Do you know how to grow lilacs from cuttings? Lilacs are beautiful plants with brilliant purple flowers that bloom in spring. They love climates of chilly winters. They also emit sweet smelling fragrances when they bloom in springtime.
The sad part of this good offering is that they only have two awesome weeks to give out their blossoms. This shortened blooming which is quite unfortunate haven’t discouraged their propagation one bit by homeowners and gardeners. They would rather prefer to enjoy the offer while it lasts. Learning how to grow lilac from cuttings can be very tricky if you are a newbie to the entire idea, but if you can keep up with the practice, you will arrive at a point where everything looks pretty seamless. But it’s going to be tough at first, that’s a given. You need patience, understanding, and consistency to achieve it.
In the succeeding texts, you’ll be learning how to grow lilac from cuttings as well as other handy tips you need to arm yourself with so you can successfully grow and enjoy a lilac plant around your home.
If you are ready, then let’s begin
The Materials you Will Need to Get this Done
Some of the material you will be needing to carry out this kind of planting include:
- Peat pots, if you are going to be growing a small bush of lilacs
- Sand or perlite
- Pruning shears (don’t forget to sterilize them)
- Rooting hormone
- Spray bottle
- Watering can
- Gardening gloves
Getting the Timing Right
Times and seasons matter a lot when it comes to growing plants. They play a major role in rooting the seeds to germination and down to harvest. In this case, we are talking about flowering plants and so they play a major from when the cutting immersed into the soil till when they begin to bloom.
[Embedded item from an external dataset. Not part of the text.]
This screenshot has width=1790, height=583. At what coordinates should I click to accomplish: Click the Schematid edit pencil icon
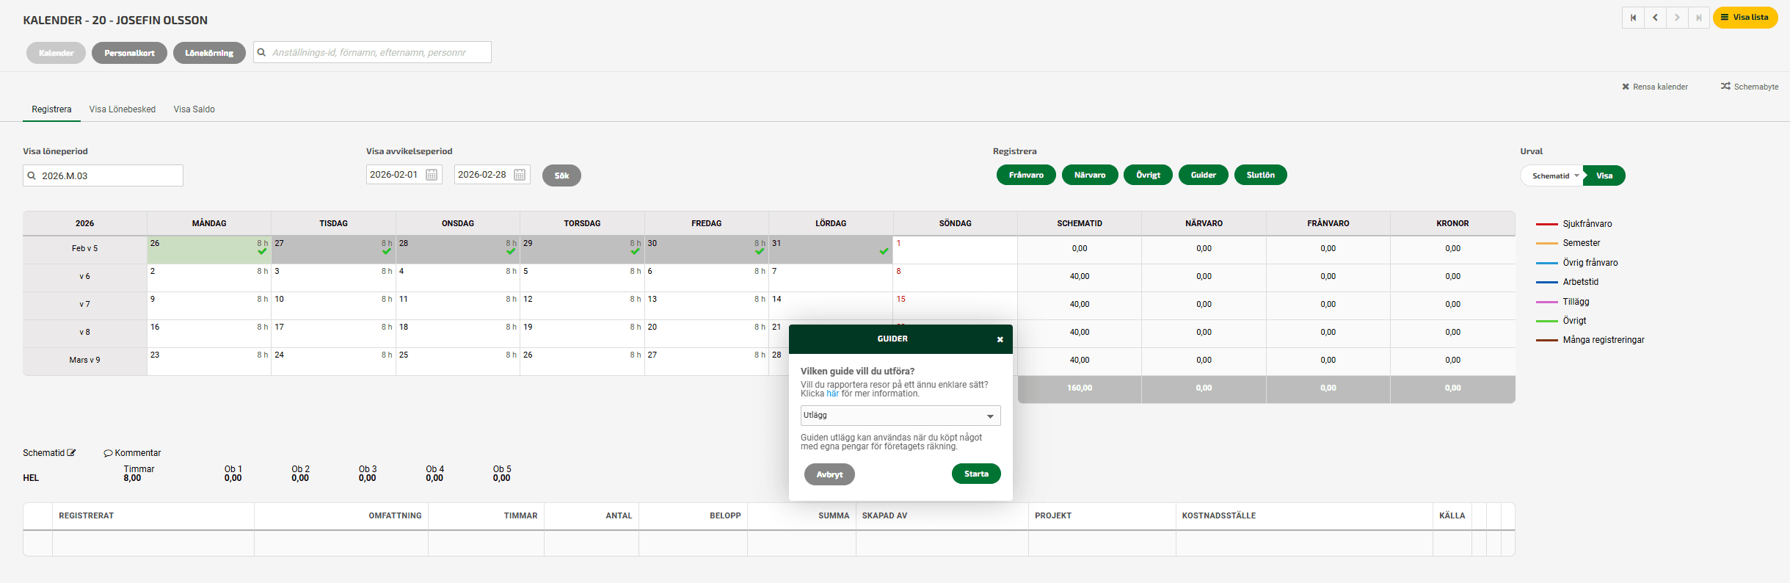(71, 453)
Some plants are darlings to certain seasons and enemies to other seasons. If you can get the timing right, you must have scaled through your very first hurdle of propagating a lilac from its cuttings. So how do you get to go about this? Well, spring is the right time for getting the cuttings.
How to Grow Lilacs from Cuttings
Take your lilac cuttings on a fine spring morning when the temperature of the climate is low and the plant has just finished flowering. Remember to use a sterilized pruning shear or knife to do the cutting. This is necessary to avoid infesting the plant with diseases coming from an unsterilized shear and you should also use gloves when doing this.
It should be noted that if you delay in getting the cuttings during this important period, you risk getting the right results. Ensure the new growth is up to 4 to 6-inch in length before cutting. Remove the bottom leaves from cuttings while allowing two to three leaves to remain at the top.
Hosting the Plant in a Pot Soil
The cutting needs soil to host its growth. To achieve this, get a peat pot and fill it up with potting soil. Let the soil mixture be made up of sand, soil, and perlite. Water it mildly and create a hole where you can plant the cutting. You can use a stick or one of your fingers to create this planting hole.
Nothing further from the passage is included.